Zpac (azithromycin) is the problem NIH is highlighting. It has some profound risks that in mass usage equal increased side-effect damage.

The core misinformation campaign is all about misunderstanding what Hydroxychloroquine does, how it impacts the viral reproduction process because frankly this is too deep for our American press. Takes like 5 minutes to get, and it would help Trump in their minds.. so who wants to know.

Once you get the fact that what the treatment is really about is delivering Zinc to disrupt the Viral RNA reproduction factories, then we also see that this Hydroxychloroquine is not the only game in town. Its still by wide margins the “best” game because so much is already known about it, in spite of the presses campaign of misinformation. 70 years of experience has left an amazing array of interaction data. What it doesn’t provide is a regime for dosing to support Zinc.

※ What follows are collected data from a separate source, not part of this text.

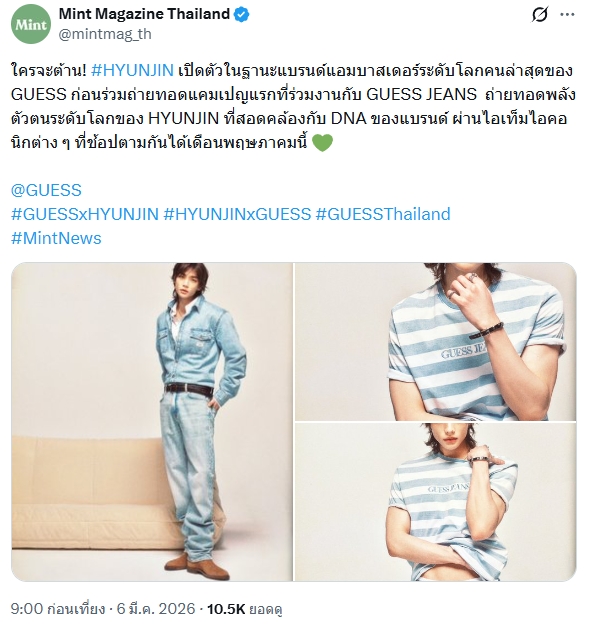Screen dimensions: 592x625
Task: Click the Thai tweet body text
Action: pos(293,106)
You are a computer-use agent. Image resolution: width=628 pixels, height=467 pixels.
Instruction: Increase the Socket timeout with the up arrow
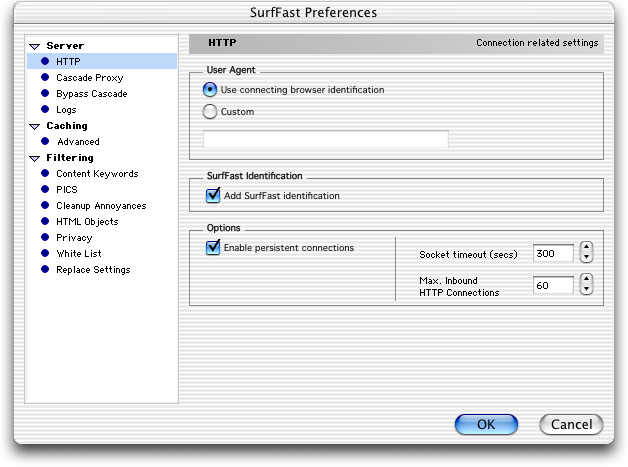(586, 248)
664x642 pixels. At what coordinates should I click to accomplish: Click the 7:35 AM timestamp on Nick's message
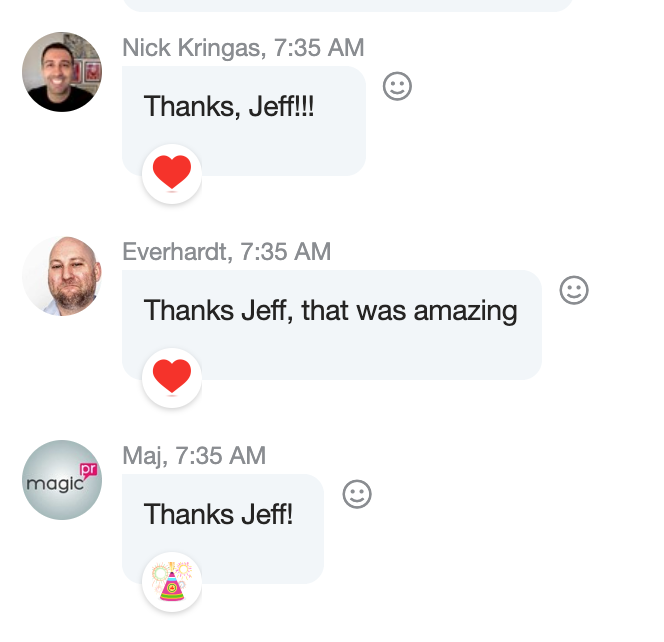pos(319,47)
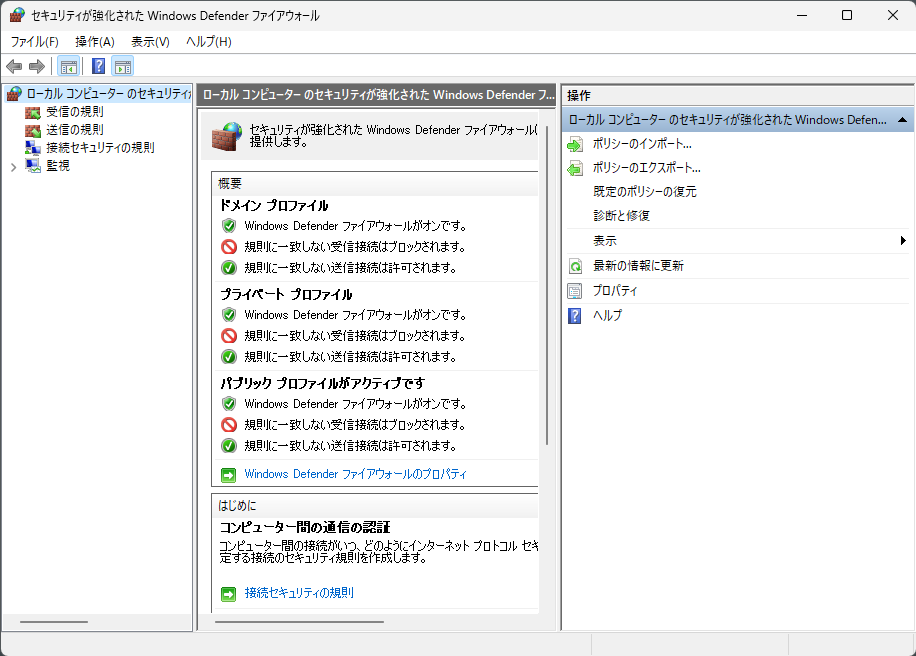Screen dimensions: 916x656
Task: Toggle the console tree pane toolbar icon
Action: point(68,67)
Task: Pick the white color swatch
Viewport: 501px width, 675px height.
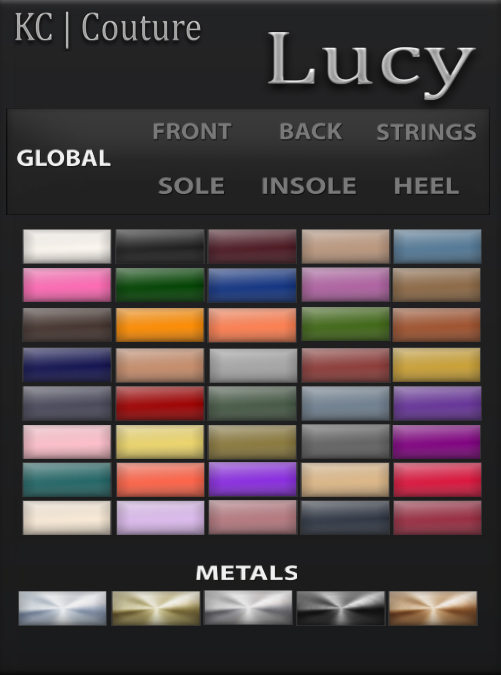Action: (x=67, y=246)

In a perfect world, we would have years to study this but it isn’t so. So, Dr’s have been prescribing Hydroxychloroquine as it has been for years and thats that.. there is a limit to the amount of zinc you can “safely” take in a day, and they have been prescribing that. When in doubt, Dr’s use the max and hope. You might be able to get away with half this amount, but there isn’t any data to support where the line of diminishing returns really should be placed, but if the effective dose is lower for each, then the combo is even safer.

But, the use of Hydroxychloroquine and Zpac for patients who are already in acute hypoxic distress is STUCK ON STUPID. It is how regulators have framed the usage to limit its application when the most effective time is within a day of first symptom onset. This is the hardest time to actually get Hydroxychloroquine in places like New York. And, there will be a butcher’s bill to pay for this insane government over-reach.

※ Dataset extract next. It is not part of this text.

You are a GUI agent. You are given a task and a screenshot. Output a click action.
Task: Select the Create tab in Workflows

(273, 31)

As a prophylactic rather than an acute treatment in the first days of COVID infection, Zinc becomes a problem as it drives out trace elements, especially Copper and you need to supplement at higher than RDA to stave of predictable ill effects. For most, the smarter course is to simply set in a reactive rather than proactive stance.

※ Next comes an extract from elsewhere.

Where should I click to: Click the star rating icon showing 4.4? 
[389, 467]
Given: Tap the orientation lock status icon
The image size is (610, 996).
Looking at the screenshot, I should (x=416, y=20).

That said, Hydroxychloroquine is not the only game in town. It turns out that other compounds have Zinc ionophore properties. The cheap and widely available nutritional supplement called Quercetin is one of these. Its not Hydroxychloroquine but step back and you see that it carries a similar benefit patina being anti-inflamatory and immune system support. What it doesn’t carry is all of the glorious side-effect data that we have on Hydroxychloroquine. But, there are definite issues with many antibiotics and anything that is transformed by the liver into the “effective compound” or removed from the system by the liver. This is probably something shared by Hydroxychloroquine and why antibiotics are not necessarily wise unless you are fighting a secondary infection which justifies the additional risks and side-effects.